Wednesday, July 6, 2016

Doesn't Everybody Love Pink?

I’ve seen it written a couple of times that Type 1 diabetes (T1D) is the only disease where the patient manages their own care.  That’s no joke when taking too much or too little insulin can quickly get you a trip to the hospital.  Given that, you’d think there’d be a lot of training provided at diagnosis.  I don’t know what that day looks like for other adults, though I’ve read numerous stories about childhood diagnoses that involve multi-day hospital stays to train families on how to dose insulin, what affects blood sugar, what sources of support are available, etc.  My diagnosis was less comprehensive to say the least, and turned out to be even more frustrating than I realized in the moment.

After my endocrinologist dropped the Type 1 bombshell in my lap, I had no idea what was really going on.  Honestly, I couldn’t have told you how to give a shot of insulin without reading the directions the next day.  But there are those moments that remain crystal clear in memory.  After hearing I had T1D the appointment took another horrifying turn when my doctor went to get me my shiny new glucose meter.  When he returned to the exam room he proudly shared that he’d picked a pink one for me.  Pink?  I was 42 years old.  Until very recently, I haven’t worn or owned anything pink since my mom stopped picking out my clothes.  And since pink isn’t really her style either, I doubt there was much of it 40 years ago.  But to him it was only natural that any woman would choose a pink meter.  As if I wasn’t stressed out enough, I knew in that moment that I hated him.

The instructions my new doctor gave me on how to handle my terrifying disease were as simple as his ridiculous assumption that all women would jump for a pink accessory.  He showed me how to check my sugar and gave me my first insulin shot.  I was given 2 types of insulin to take home:  one to administer once a day, and one to administer any time I consumed carbohydrates or had a high glucose reading.  The whole situation was explained as a simple math problem.  Eat X, inject Y.  Check your sugar 3 times a day…if the number is above X, inject Y.  Once I got over the shock that I was now insulin dependent, I figured I could handle this.  It sounds easy, right?  I’ve spent my career analyzing data, I should be able to do math a couple of times a day.  No problem.
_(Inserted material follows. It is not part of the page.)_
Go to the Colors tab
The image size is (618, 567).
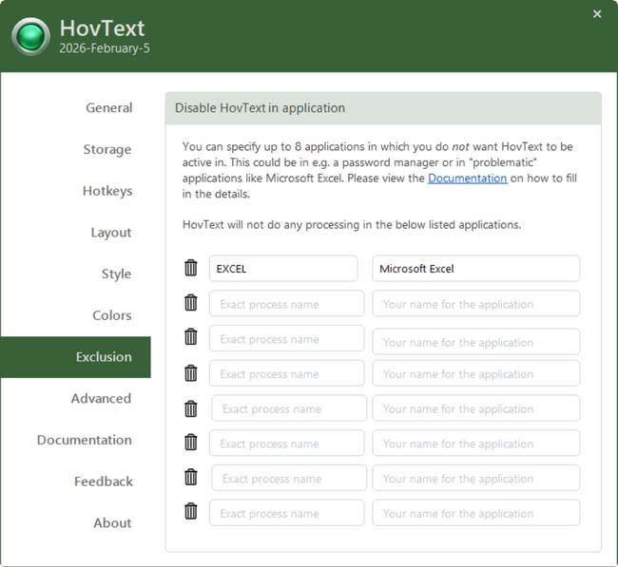coord(111,315)
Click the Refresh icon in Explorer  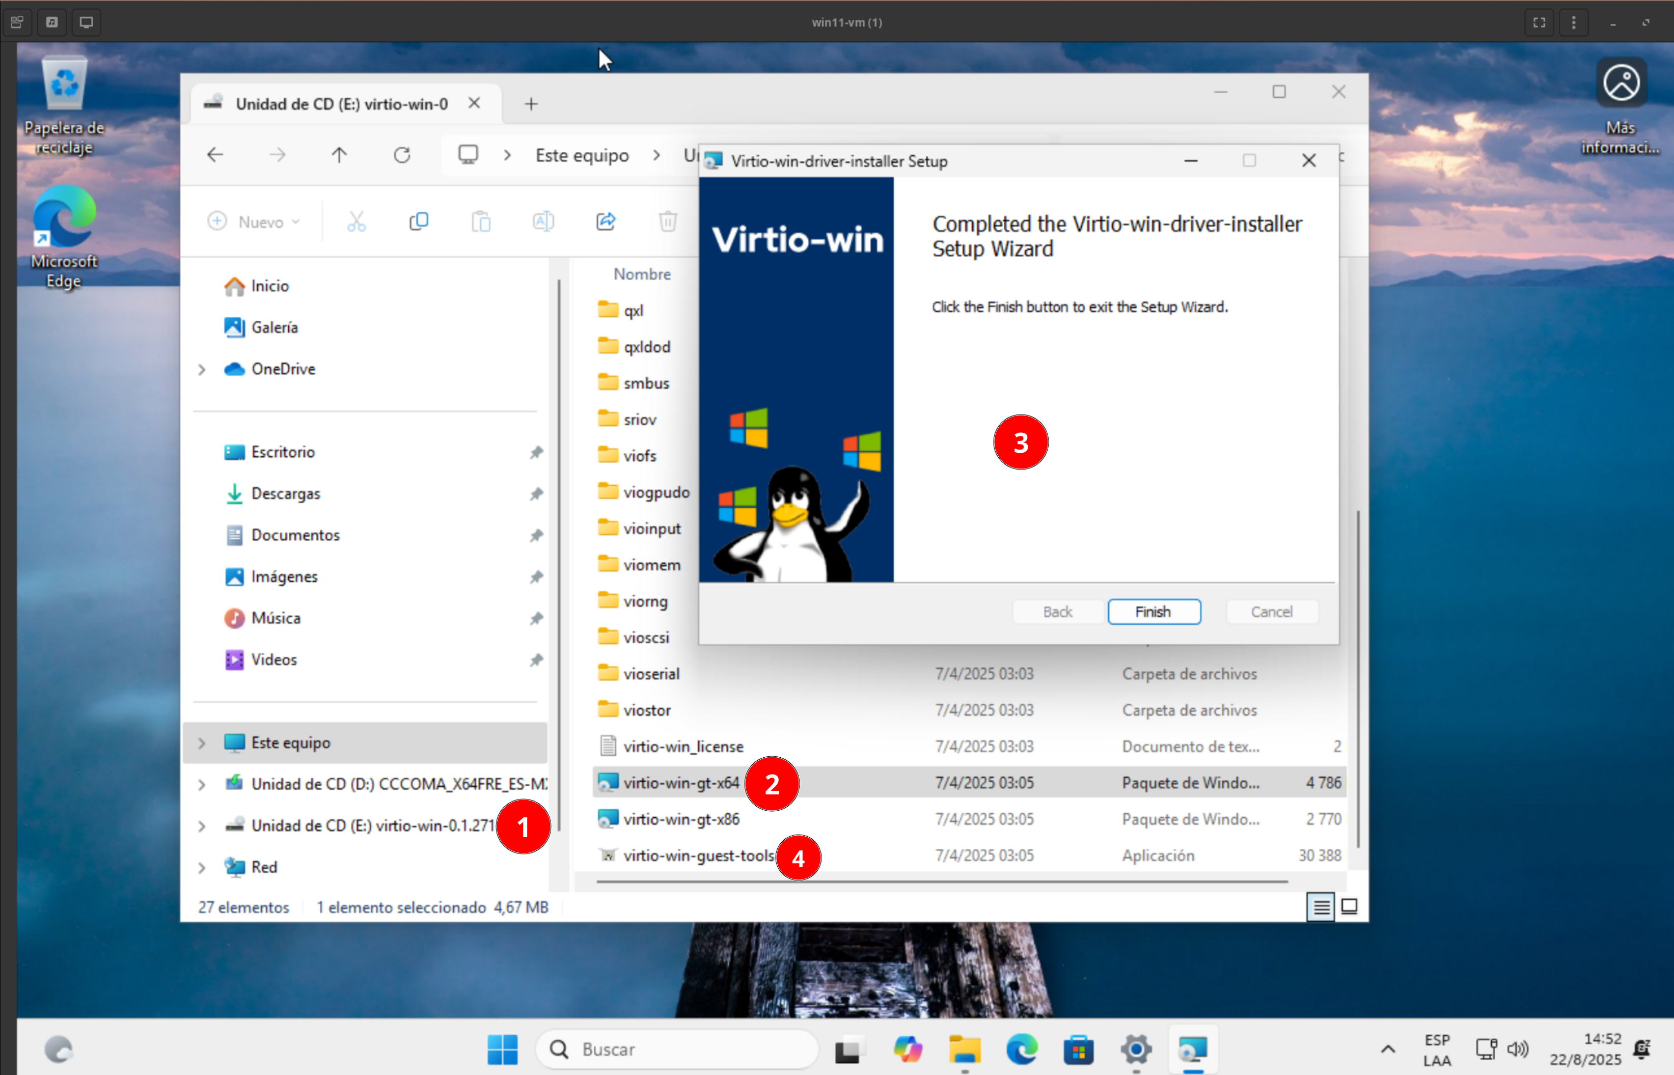click(x=402, y=155)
What my doctor didn’t tell me is that Type 1 is anything but simple and often defies the laws of math and reason.  I can eat the exact same foods 2 days in a row, but the first day my sugar will run around 100 and the second day around 200.  Why?  I’ll never know.  That’s the fun and frustration of T1D.  Stress, fatigue, rotten luck, Venus is in retrograde…they could all be factors.  Maybe not the last one, but I wouldn’t bet on it!  Sometimes there just aren’t answers, because we’re talking about the highly complex human body.  I’m trying to play the role of my pancreas, but I don’t have all the information that it has.  I know what I ate and how active I’ve been.  What I don’t know is anything about what’s going on in my body at that moment.  So in a way, I’m aiming at a moving and invisible target most of the time.

The closest I can come to finding that target is to know my current blood sugar.  The instructions my doctor gave me to test 3 times a day?  I immediately realized that made no sense when internet research showed me other T1s checking before every meal, 2 hours after every meal, first thing in the morning, last thing at night, and before/after exercise.  That’s a lot more than 3 tests, so he’d given me directions to walk through most of the day in the dark.  Without knowing where I am, I don’t know where I need to go and certainly can’t plot a path to get there.

It turns out that neither my endocrinologist nor the Certified Diabetes Educator (CDE) in his office taught me much of anything about T1D.  I’ve learned how to manage my disease and everything it brings on the Internet.  When something new comes up like my recent research into getting a continuous glucose monitor, I go back to T1D apps, message boards, Facebook pages and youtube channels for help.  I guess maybe since I have a disease where I’m in charge of my treatment, it follows that it’s other patients and not my doctor who taught me how to live with T1D.  That said, it scares me that my experience may be the norm.  I haven’t changed doctors, because he consistently writes the prescriptions I want in the quantities I ask for and I can’t quite motivate myself to make a change yet.  But I think of that pink glucose meter every time I see him.  Pink?!